Rewrite all of the entries below as a numbered list, leaving out any blank lines.
*** RECORDS PROVIDED ***
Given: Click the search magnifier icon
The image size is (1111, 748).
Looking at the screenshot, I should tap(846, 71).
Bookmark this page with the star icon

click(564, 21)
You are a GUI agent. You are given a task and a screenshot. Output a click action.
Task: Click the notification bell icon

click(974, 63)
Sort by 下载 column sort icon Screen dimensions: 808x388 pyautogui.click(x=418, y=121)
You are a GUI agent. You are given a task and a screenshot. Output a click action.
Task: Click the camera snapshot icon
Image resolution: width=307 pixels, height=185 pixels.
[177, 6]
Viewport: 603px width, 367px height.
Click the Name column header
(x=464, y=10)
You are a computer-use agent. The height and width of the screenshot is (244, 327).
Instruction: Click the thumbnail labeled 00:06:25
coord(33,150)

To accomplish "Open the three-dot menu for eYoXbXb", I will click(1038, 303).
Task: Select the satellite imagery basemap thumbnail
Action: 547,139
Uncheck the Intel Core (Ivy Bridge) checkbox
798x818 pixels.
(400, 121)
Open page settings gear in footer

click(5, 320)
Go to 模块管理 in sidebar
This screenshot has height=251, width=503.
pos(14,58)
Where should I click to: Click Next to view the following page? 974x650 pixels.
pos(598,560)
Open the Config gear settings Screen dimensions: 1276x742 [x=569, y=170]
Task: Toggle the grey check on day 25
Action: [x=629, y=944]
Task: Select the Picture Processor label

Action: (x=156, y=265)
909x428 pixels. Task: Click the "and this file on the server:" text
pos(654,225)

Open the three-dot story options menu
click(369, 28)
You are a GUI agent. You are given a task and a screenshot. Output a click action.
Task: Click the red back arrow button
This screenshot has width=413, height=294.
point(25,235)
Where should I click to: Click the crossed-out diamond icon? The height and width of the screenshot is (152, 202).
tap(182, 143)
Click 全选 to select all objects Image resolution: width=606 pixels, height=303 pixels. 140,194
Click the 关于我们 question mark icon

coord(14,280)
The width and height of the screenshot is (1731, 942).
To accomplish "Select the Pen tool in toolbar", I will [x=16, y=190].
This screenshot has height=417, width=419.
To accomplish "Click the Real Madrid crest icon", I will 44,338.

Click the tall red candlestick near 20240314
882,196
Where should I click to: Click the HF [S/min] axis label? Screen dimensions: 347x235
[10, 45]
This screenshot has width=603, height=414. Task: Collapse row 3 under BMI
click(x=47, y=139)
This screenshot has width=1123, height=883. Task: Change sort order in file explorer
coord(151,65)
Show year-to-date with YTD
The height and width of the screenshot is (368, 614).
***
EXERCISE SOLUTION ->
1. Given: Click the search magnifier icon
2. The image size is (1111, 748).
3. Looking at the screenshot, I should tap(846, 71).
4. Bookmark this page with the star icon
5. click(564, 21)
6. You are a GUI agent. You are given a task and a screenshot. Output a click action.
7. Task: Click the notification bell icon
8. click(974, 63)
9. Sort by 下载 column sort icon Screen dimensions: 808x388 pyautogui.click(x=418, y=121)
10. You are a GUI agent. You are given a task and a screenshot. Output a click action.
11. Task: Click the camera snapshot icon
12. Image resolution: width=307 pixels, height=185 pixels.
13. [177, 6]
14. Viewport: 603px width, 367px height.
15. Click the Name column header
16. (x=464, y=10)
17. You are a computer-use agent. The height and width of the screenshot is (244, 327).
18. Instruction: Click the thumbnail labeled 00:06:25
19. coord(33,150)
20. To accomplish "Open the three-dot menu for eYoXbXb", I will click(1038, 303).
21. Task: Select the satellite imagery basemap thumbnail
22. Action: 547,139
23. Uncheck the Intel Core (Ivy Bridge) checkbox
24. 798x818 pixels.
25. (400, 121)
26. Open page settings gear in footer
27. click(5, 320)
28. Go to 模块管理 in sidebar
29. This screenshot has height=251, width=503.
30. pos(14,58)
31. Where should I click to: Click Next to view the following page? 974x650 pixels.
32. pos(598,560)
33. Open the Config gear settings Screen dimensions: 1276x742 [x=569, y=170]
34. Task: Toggle the grey check on day 25
35. Action: [x=629, y=944]
36. Task: Select the Picture Processor label
37. Action: (x=156, y=265)
38. 909x428 pixels. Task: Click the "and this file on the server:" text
39. pos(654,225)
40. Open the three-dot story options menu
41. click(369, 28)
42. You are a GUI agent. You are given a task and a screenshot. Output a click action.
43. Task: Click the red back arrow button
44. This screenshot has width=413, height=294.
45. point(25,235)
46. Where should I click to: Click the crossed-out diamond icon? The height and width of the screenshot is (152, 202).
47. tap(182, 143)
48. Click 全选 to select all objects Image resolution: width=606 pixels, height=303 pixels. 140,194
49. Click the 关于我们 question mark icon
50. coord(14,280)
51. The width and height of the screenshot is (1731, 942).
52. To accomplish "Select the Pen tool in toolbar", I will [x=16, y=190].
53. This screenshot has height=417, width=419.
54. To accomplish "Click the Real Madrid crest icon", I will 44,338.
55. Click the tall red candlestick near 20240314
56. 882,196
57. Where should I click to: Click the HF [S/min] axis label? Screen dimensions: 347x235
58. [10, 45]
59. This screenshot has width=603, height=414. Task: Collapse row 3 under BMI
60. click(x=47, y=139)
61. This screenshot has width=1123, height=883. Task: Change sort order in file explorer
62. coord(151,65)
63. Show year-to-date with YTD
64. The height and width of the screenshot is (368, 614).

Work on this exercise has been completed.